The standard error for median of the medv is 0.3805. The standard error indicates how precise (or not) an estimate of the population parameter the sample statistic is. The standard error for median given tells us that the estimate sample median (\(\hat{\mu}_{med}\)) differs 0.3805 from the actual value of the population median (\(\mu_{med}\)).

Part G Based on this data set, provide an estimate for the tenth percentile of medv in Boston suburbs.
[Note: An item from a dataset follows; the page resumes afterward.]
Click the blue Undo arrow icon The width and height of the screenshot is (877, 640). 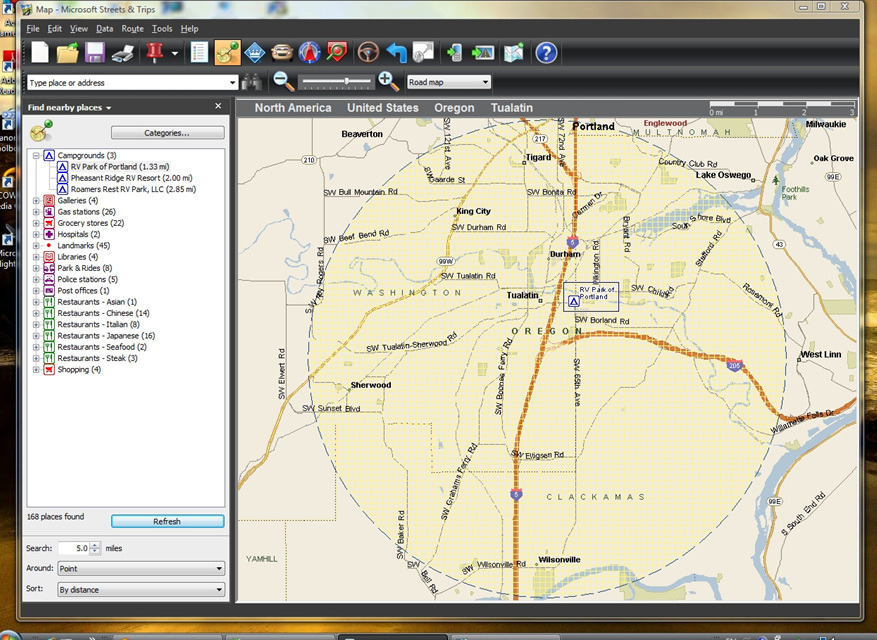point(397,52)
Call this quantity \(\hat{\mu}_{0.1}\). (You can use the quantile() function.)

medv.tenth=quantile(Boston$medv, c(0.1))
medv.tenth
##   10% 
## 12.75

The estimate for the tenth percentile of medv (\(\hat{\mu}_{0.1}\)) in Boston suburbs is 12.75.

Part H Use the bootstrap to estimate the standard error of \(\hat{\mu}_{0.1}\). Comment on your findings.

medvboot.fn3=function(Boston, index) { 
  return(quantile(Boston[index], c(0.1)))
}
bootstrap.tenth=boot(Boston$medv, medvboot.fn3, 1000)
bootstrap.tenth
## 
## ORDINARY NONPARAMETRIC BOOTSTRAP
## 
## 
## Call:
## boot(data = Boston$medv, statistic = medvboot.fn3, R = 1000)
## 
## 
## Bootstrap Statistics :
##     original  bias    std. error
## t1*    12.75 0.00515   0.5113487

When using the quantile and bootstrapping methods, I got the same estimate of 12.75 for the tenth percentile of medv in the Boston subrubs dataset.